Sul fronte delle sponsorizzazioni vecchio stile, Matteo ha invece beneficiato di una generosa donazione di alcune centinaia di euro,  ancora pochi per raggiungere i 3000 calcolati per un viaggio «dalle possibilità illimitate» dice lo stesso Matteo. Eh già, perchè lui sa quanto costa il “pedaggio”sul cammino di Santiago, sa bene che un piatto di pasta, o un caffè, lungo la via, costano 3 o 4 volte tanto ciò che si pagherebbe a qualche decina di chilometri più a nord o più a sud. Ma mentre questo, un pellegrino a piedi non se lo può permettere, uno motorizzato forse sì.  E Matteo,da pellegrino cercatore si ingegna e scherzando con un amico benzinaio si inventa la scommessa: un buono da 50 euro ogni “1000 mi piace” raccolti su facebook. Ed è qui che si accende la provocazione mediatica dell’Apecolor, dell’impresa eccezionale sovvenzianata dal basso, dell’eroismo a portata di tutti. Matteo ci crede e con lui, al momento in cui scriviamo, le altre 1876 persone che hanno alzato il pollice sull’arena più in voga del momento. La campagna non si fermerà qui. Matteo ha già in mente un nuova forma di autopromozione: “l’Apeselfie”. Ogni commerciante che si immortalerà con lui, potrà contribuire con una libera donazione e godere del ritorno di immagine che  gli regalerà l’autoscatto con il pellegrino.

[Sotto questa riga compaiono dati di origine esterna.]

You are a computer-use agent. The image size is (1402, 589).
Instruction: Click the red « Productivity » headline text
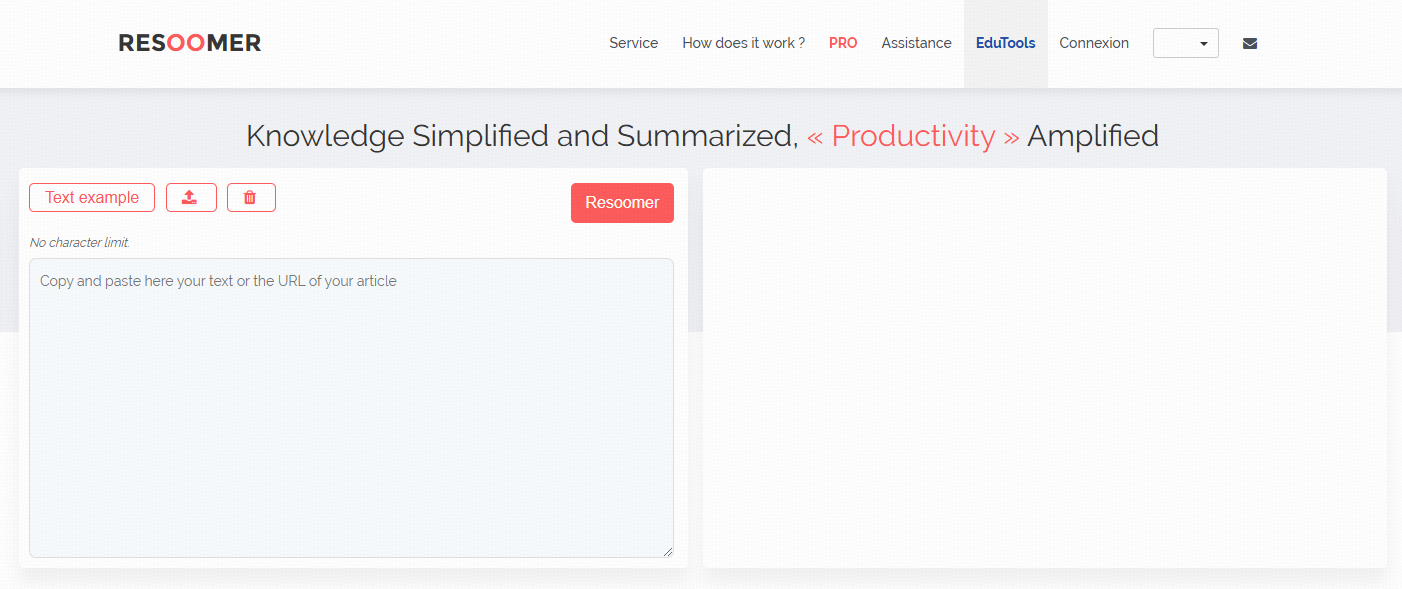(x=913, y=136)

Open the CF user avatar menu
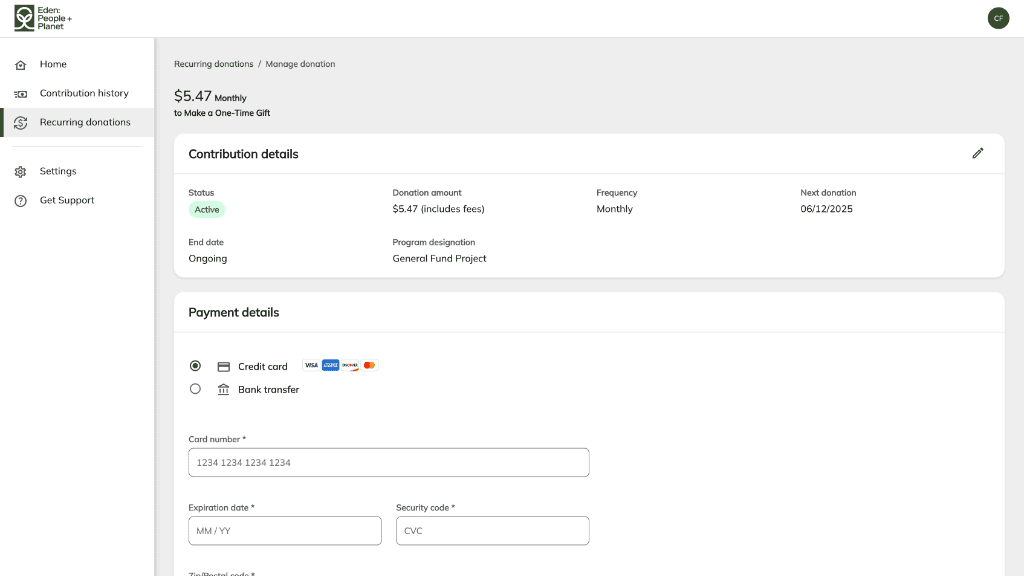(998, 18)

La partenza è prevista,  da piazza della Libertà alla presenza, pare, anche di qualche autorità cittadina: « Ho già contattato l’assessore provinciale Massimiliano Bianchini – dice Matteo-  e  mi ha detto che avrebbe cercato di invitare il sindaco alla cerimonia di partenza. Vorrei un taglio del nastro con la mia Apecolor pronta per il via e molta gente, che sia lì con me per l’inizio di questa grande avventura»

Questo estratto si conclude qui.